<h1><font color='blue'>Session 6 - Regular Expressions</font></h1>

# Google Drive Set Up

Run this to access files on Google Drive

In [1]:
import os
from google.colab import drive

drive.mount('/content/drive')
os.chdir('/content/drive/My Drive/Python Crash Course')

Mounted at /content/drive


In this tutorial, we will learn about very useful and pervasive text processing tools called **regular expressions**, a.k.a. RE, re, regex, regexp, regex patterns.  They are tools for specificying text matching patterns.  The desired patterns can then be quickly and automatically extracted from possible large amounts of text.

In [2]:
!cat 'regex/towels.txt'

The Hitch Hiker's Guide to the Galaxy has a few things to
say on the subject of towels.
A towel, it says, is about the most massively useful thing
an interstellar hitchhiker can have.  Partly it has great
practical value - you can wrap it around you for warmth as
you bound across the cold moons of Jaglan Beta; you can lie
on it on the brilliant marble-sanded beaches of Santraginus
V, inhaling the heady sea vapours; you can sleep under it
beneath the stars which shine so redly on the desert world
of Kakrafoon; use it to sail a mini raft down the slow heavy
river Moth; wet it for use in hand-to- hand-combat; wrap it
round your head to ward off noxious fumes or to avoid the
gaze of the Ravenous Bugblatter Beast of Traal (a
mindboggingly stupid animal, it assumes that if you can't
see it, it can't see you - daft as a bush, but very
ravenous); you can wave your towel in emergencies as a
distress signal, and of course dry yourself off with it if
it still seems to be clean enough.  More impor

Since the text concerns towels we might be interested in getting every line that contains the term "towel".

In [3]:
!grep "towel" regex/towels.txt

say on the subject of towels.
A towel, it says, is about the most massively useful thing
ravenous); you can wave your towel in emergencies as a
towel has immense psychological value.  For some reason, if
hiker has his towel with him, he will automatically assume
odds, win through, and still knows where his towel is is


Please note that this finds lines that contain the string "`towel`" as well as as the string "`towels`".

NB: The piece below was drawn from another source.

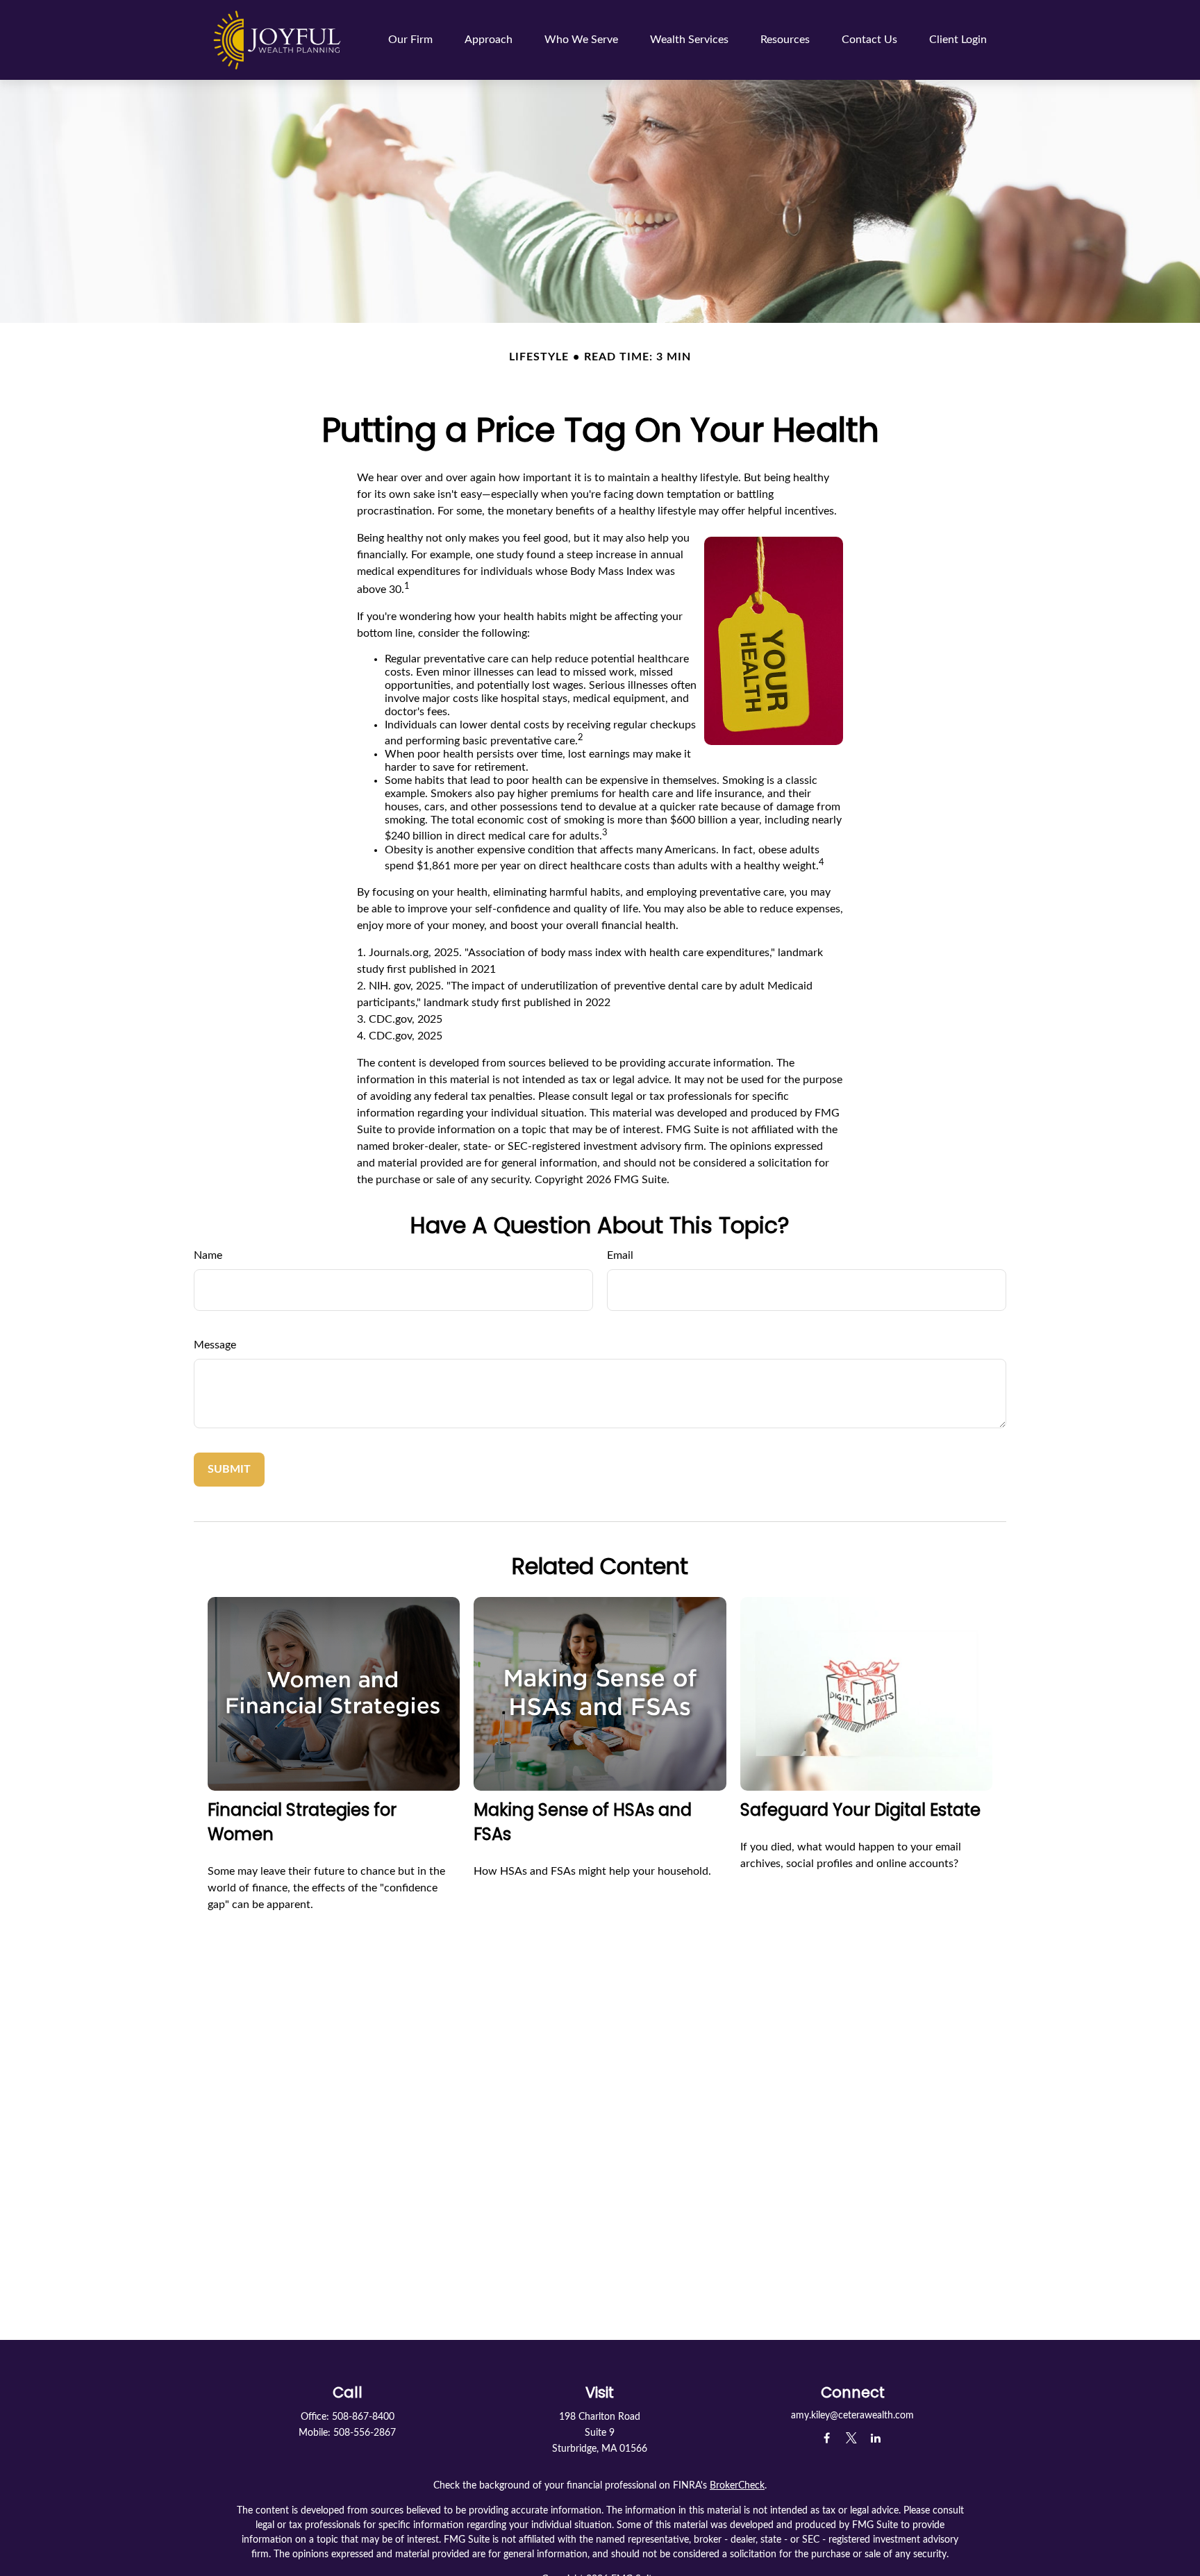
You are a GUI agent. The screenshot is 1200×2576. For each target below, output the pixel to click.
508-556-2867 (364, 2433)
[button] (410, 40)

A more interesting problem arises when we want to look up lines that say something about hitchhikers. A quick look at the text above shows us that Douglas Adams enjoyed his poetic liberty as far as the spelling of the word "hitchhiker" was concerned. We find the following versions:
Hitch Hiker
hitchhiker
hitch hiker
Hitchhiker

Can regexes help us to find all the different spellings? 

The escape character `\` tells grep to treat the following character differently. The pipe character `|` is a logical OR. Thus, the expression `\(H\|h\)` is interpreted as "`H` or `h`". The Kleene star, `*`, means that the preceeding character occurs zero, one, or more times. In our example this means that the strings hitch and hiker are either separated by one or more spaces, or not separated at all. 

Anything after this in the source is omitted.